Published May 3, 2022
A new book by a UB historian examines the largely unexplored ways in which utopian thinking became a model for civil rights activists and provided the foundation for a worldview that informed the work of people who would later emerge as key figures in the long movement, including Martin Luther King Jr., Pauli Murray, Father Divine and Howard Thurman.
“Living in the Future: Utopianism and the Long Civil Rights Movement” (University of Chicago Press) by Victoria W. Wolcott, professor of history, College of Arts and Sciences, frames what is an otherwise incomplete picture of civil rights by investigating how the utopian activists, groups and institutions of the 1930s and 1940s created change in the social, economic and political fortunes of African Americans.
“There is a refreshing optimism to the American utopian tradition, which is particularly appealing in our current historical moment of pessimism,” says Wolcott, an expert in 20th-century and African American history. “The groups I studied for this book envisioned a future different from their present in ways that helped shape society for the better.
“That kind of thinking can be generative.”
Sir Thomas More introduced the term “utopia” in his early 16th-century book of the same name.
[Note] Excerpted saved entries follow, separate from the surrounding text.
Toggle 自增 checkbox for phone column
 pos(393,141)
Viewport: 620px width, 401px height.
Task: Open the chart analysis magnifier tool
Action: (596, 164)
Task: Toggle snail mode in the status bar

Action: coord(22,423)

Utopia translates from Greek into English as “no place.” Utopia manifests itself through the practice of social dreaming. Utopianism is a constructive, progressive mindset that encourages a social imagination committed to seeing and creating a more perfect society.
The groups in Wolcott’s book each had a nuanced view and their own history of utopianism, yet they all shared three central tenets in their united call for immediate social change: building cooperatives, interracialism and radical nonviolence.
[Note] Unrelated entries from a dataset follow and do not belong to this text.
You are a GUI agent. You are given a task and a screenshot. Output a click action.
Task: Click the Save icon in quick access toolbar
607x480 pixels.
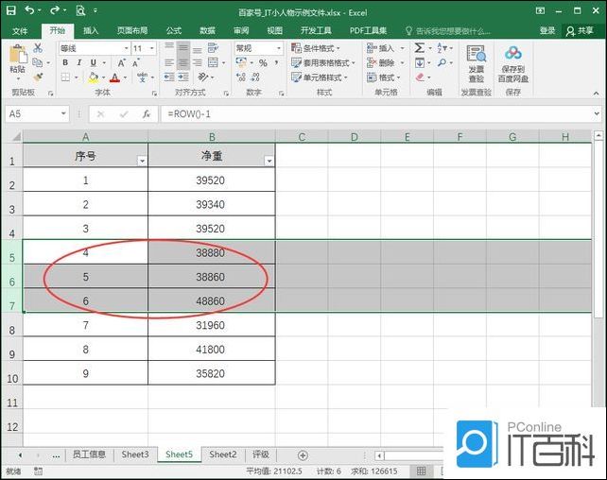tap(10, 10)
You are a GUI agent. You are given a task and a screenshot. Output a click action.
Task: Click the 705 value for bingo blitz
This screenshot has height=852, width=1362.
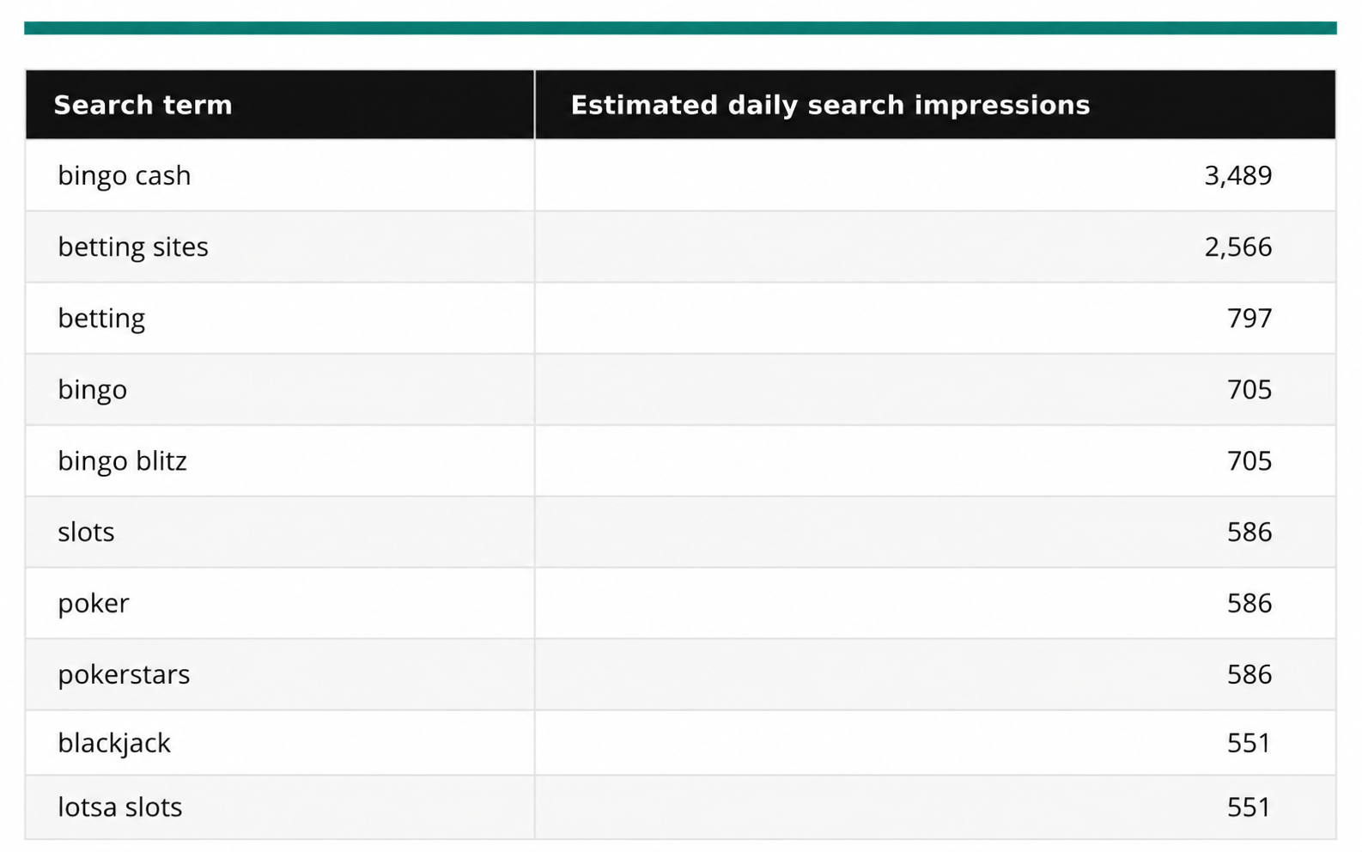[x=1250, y=460]
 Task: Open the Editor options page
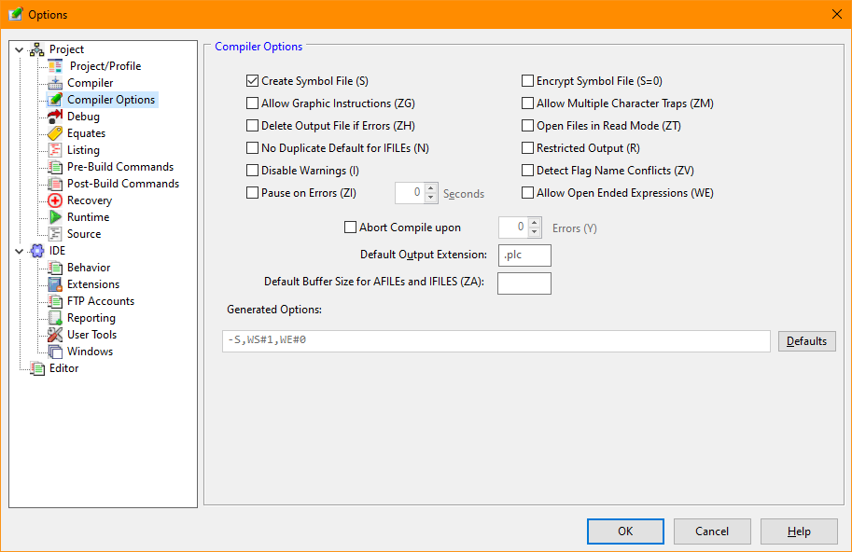(63, 368)
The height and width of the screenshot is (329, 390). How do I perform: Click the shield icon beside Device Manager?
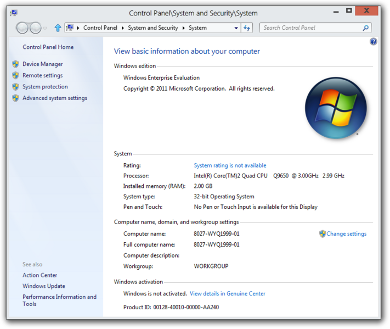pos(15,64)
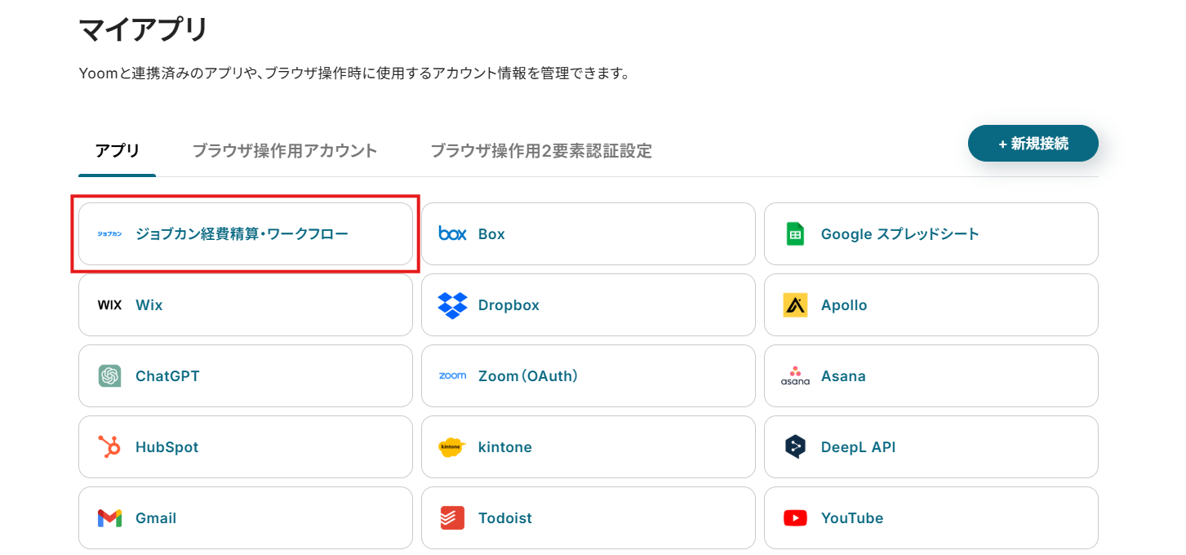Switch to the アプリ tab
Image resolution: width=1186 pixels, height=555 pixels.
click(118, 151)
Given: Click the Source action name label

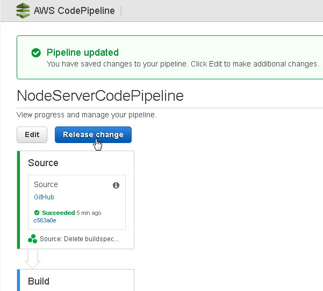Looking at the screenshot, I should click(46, 184).
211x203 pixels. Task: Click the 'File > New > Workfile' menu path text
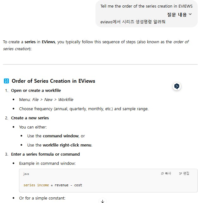pyautogui.click(x=53, y=99)
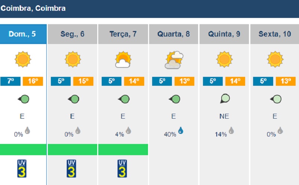The height and width of the screenshot is (185, 299).
Task: Click the 16º maximum temperature box
Action: [x=33, y=81]
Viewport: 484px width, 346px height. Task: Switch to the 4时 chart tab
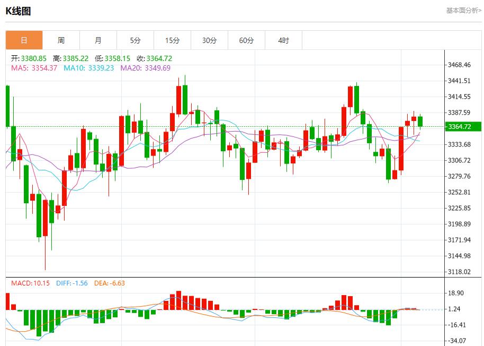tap(283, 40)
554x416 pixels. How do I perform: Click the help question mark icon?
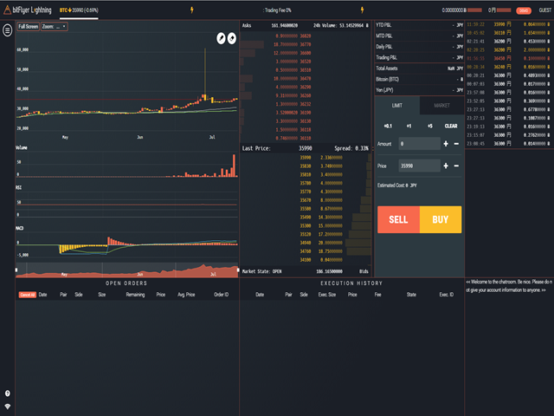point(8,393)
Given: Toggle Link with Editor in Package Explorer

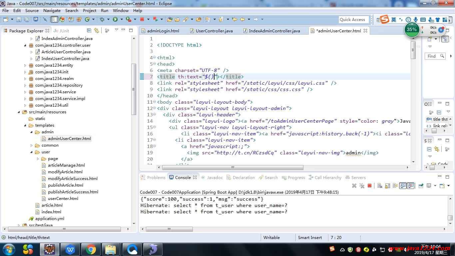Looking at the screenshot, I should click(x=97, y=30).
“This book is the result of questions raised while researching my previous book on recreation and segregation. I kept encountering these radical pacifists living in ashrams and other types of intentional communities. I wanted to learn more,” says Wolcott. “These cooperatives challenged competitive capitalism and were as equally focused on the means as the ends. They demanded revolutionary change in society and they lived in ways that reflected their goals.”
These groups also practiced a form of Gandhian nonviolent direct action that was much different from the passive resistance promoted by traditional peace churches like the Quakers and Mennonites, according to Wolcott.
“They are developing the kinds of tactics that will be central to the long civil rights movement,” she says. “These are radical pacifists involved in direct action, but just as importantly, they trained others in radical nonviolence.”
And thirdly, Wolcott says, there was a sweeping interracialism to their activism.
“They worked to desegregate American society, which is the process of challenging and dismantling Jim Crow, but by interracialism we’re talking about an established policy of equality that includes interracialism in organized labor through the Congress of Industrial Organizations; liberal interracialism, like the YMCA movement; and utopian interracialism, or the belief of race as a social construct.”
It’s these utopian ideas and practices, which are central to understanding the civil rights movements, that shouldn’t be overlooked.
“Utopian ideas fell out of fashion after World War II because they were associated with totalitarianism, the Cold War, and enforcing the will of the state,” says Wolcott. “The American utopian tradition is a way of thinking about community, cooperation and equality — and there is a lot of attention today being given to utopian ideas.
“I’m glad this book arrives at a moment when there’s interest in a broader discussion on the role of utopian societies.”